» **Dataset**:

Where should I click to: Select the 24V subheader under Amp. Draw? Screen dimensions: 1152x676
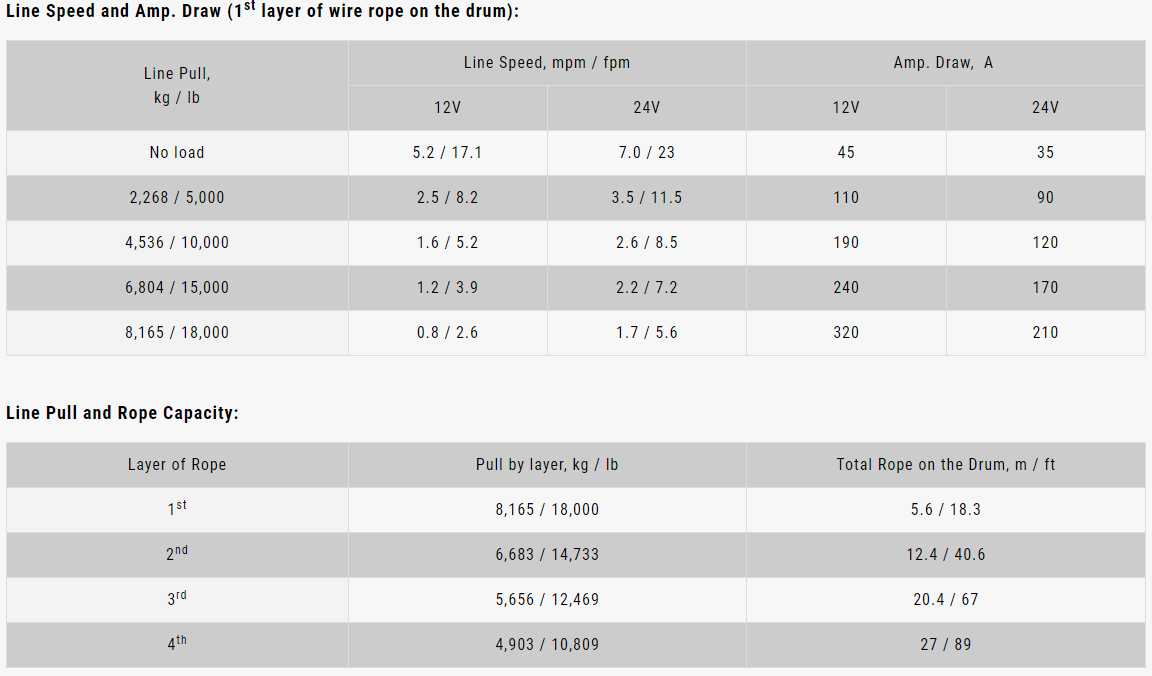pos(1045,108)
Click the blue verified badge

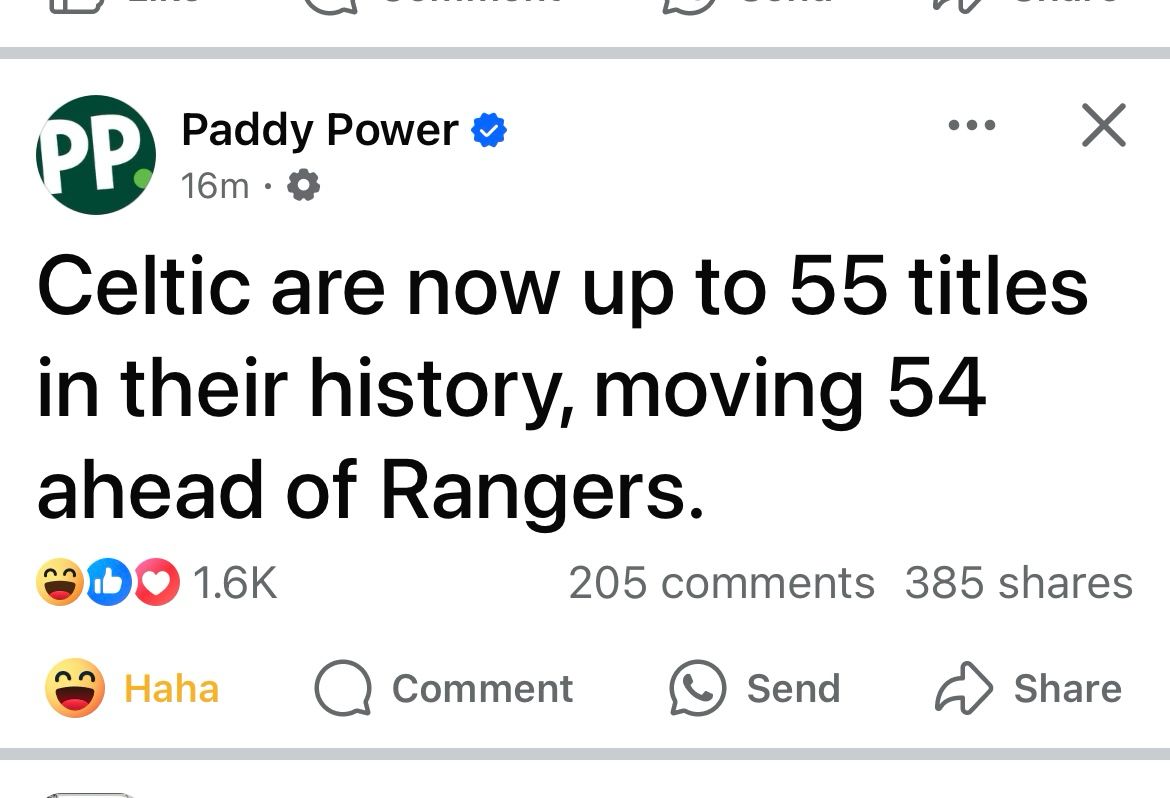tap(489, 130)
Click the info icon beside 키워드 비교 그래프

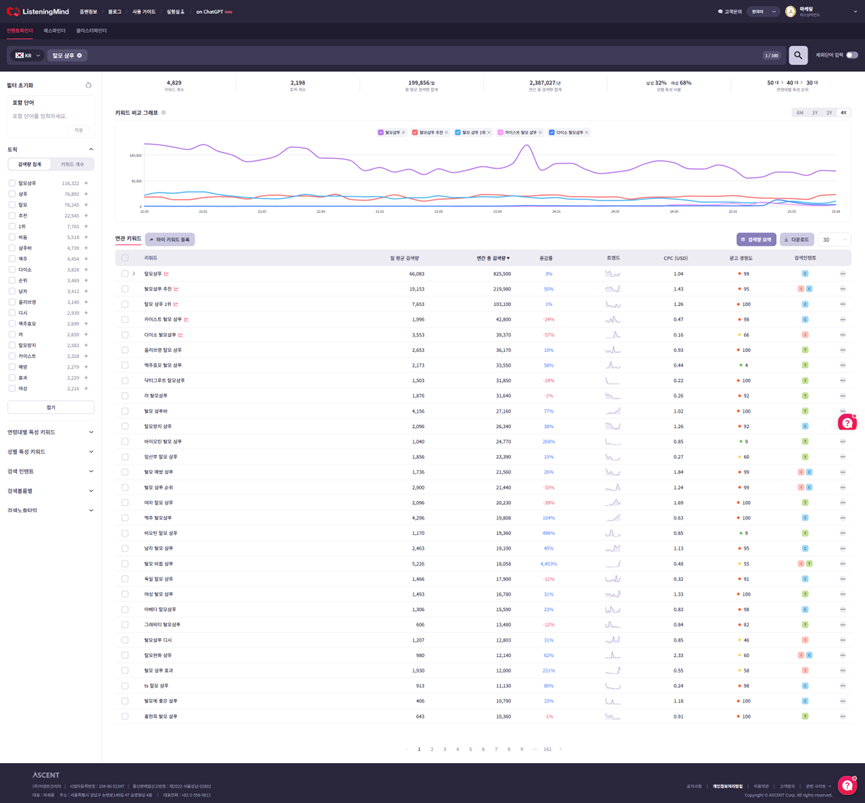point(164,113)
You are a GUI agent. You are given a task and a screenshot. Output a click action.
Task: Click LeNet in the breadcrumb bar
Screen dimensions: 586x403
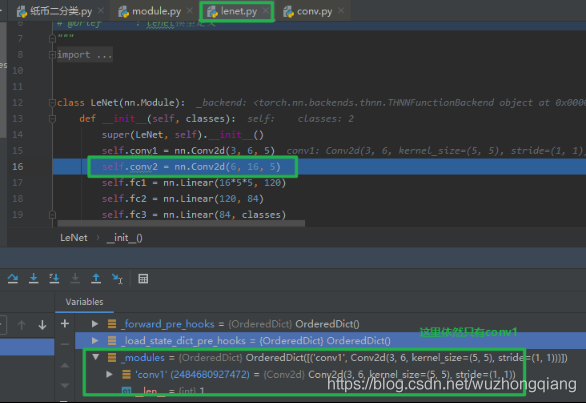click(x=74, y=238)
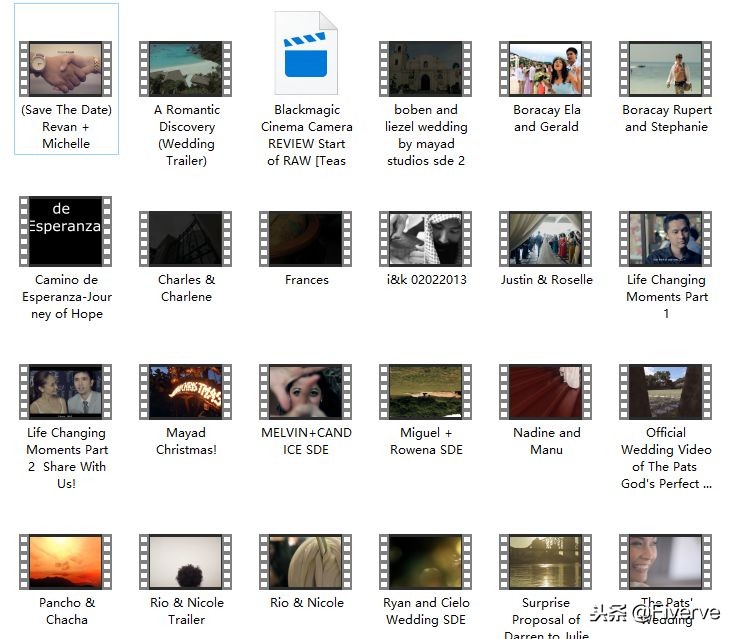This screenshot has height=639, width=737.
Task: Select boben and liezel wedding video thumbnail
Action: [x=426, y=69]
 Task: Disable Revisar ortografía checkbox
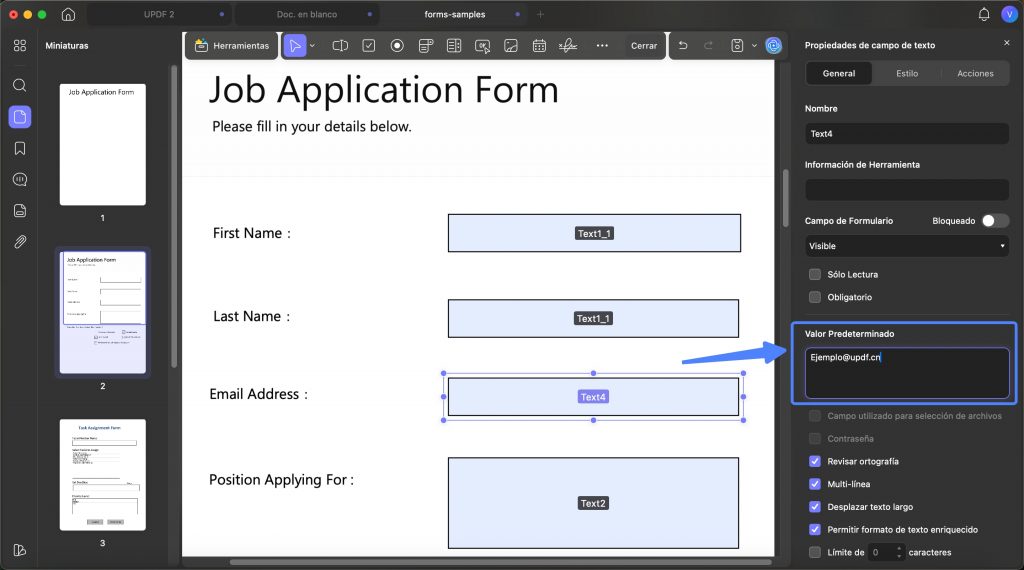click(815, 461)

» **Problem statement**: All entries must come back exactly as written, though without their pictures.

» **Answer for the task**:
Where should I click to: Select the 24V subheader under Amp. Draw? Screen dimensions: 1152x676
pos(1045,108)
Click the blue verified badge

tap(489, 130)
Click the info icon beside 키워드 비교 그래프

point(164,113)
You are a GUI agent. You are given a task and a screenshot. Output a click action.
Task: Click LeNet in the breadcrumb bar
Screen dimensions: 586x403
click(x=74, y=238)
This screenshot has height=639, width=737.
Task: Select boben and liezel wedding video thumbnail
Action: [x=426, y=69]
 Task: Disable Revisar ortografía checkbox
click(815, 461)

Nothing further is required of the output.